This research – carried out with input from community leaders and advocates of the Oakland Climate Action Coalition and with representatives from federal, state, and regional agencies and community organizations – highlights why understanding vulnerability factors and the populations that exhibit these factors are critical for crafting effective climate change policies and response strategies.
“Climate risk is a function of exposure and vulnerability,” said Heather Cooley, co-director of the Pacific Institute Water Program and lead author of the report. “Many social and economic factors interact – such as access to transportation, legal residency, income, and language abilities – and it is these factors that determine vulnerability to a climate impact or other hazard.”
The most significant risk from climate change occurs where there are large groups of people exposed to a climate-related hazard and where there is high social vulnerability. To compare overall social vulnerability to climate change across the state, the Pacific Institute developed a new “climate vulnerability index” that combines data from 19 different social and economic factors – such as air conditioner ownership, percentage of tree cover, workers in outdoor occupations, and more – for each of the 7,049 census tracts in the state. Areas were ranked as high, medium, and low vulnerability based on their index scores.

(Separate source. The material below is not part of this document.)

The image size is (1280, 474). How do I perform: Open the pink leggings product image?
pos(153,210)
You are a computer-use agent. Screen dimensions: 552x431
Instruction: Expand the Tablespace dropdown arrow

The vulnerability index was then overlaid with maps of projected exposure to extreme heat, particulate matter, coastal flooding, and wildfire to identify areas with high social vulnerability and high projected exposure to climate change disturbances. The areas of overlap indicate those areas with heightened risk of being impacted by these climate changes as a result of exposure and social vulnerability.
For example, the number of extreme heat days is projected to at least double and in some areas increase by 500% by the end of the century. But while warmer temperatures will affect all Californians, it will be especially problematic for those with heightened vulnerabilities, many of whom are concentrated in Los Angeles, Orange, San Diego, and San Bernardino counties. Sea-level-rise-induced coastal flooding is largely centered on the San Francisco Bay Area and the Los Angeles region, especially Orange County. Social vulnerability, however, is generally low in the Los Angeles region, with the exception of Ventura County, where more than half of those impacted exhibit a high social vulnerability. The San Francisco Bay Area, however, has large numbers of highly vulnerable populations, with more than half of the population at risk of inundation in Contra Costa, San Francisco, and Monterey counties scoring in the top 30% for social vulnerability.
To address these vulnerabilities, communities need to begin developing and implementing adaptation plans, and these local planning processes need to involve communities most vulnerable to harm when developing appropriate preparation and adaption strategies. Local governments or regional planning agencies should conduct detailed studies to better understand the potential impacts of climate change on their communities, including an evaluation of social vulnerability.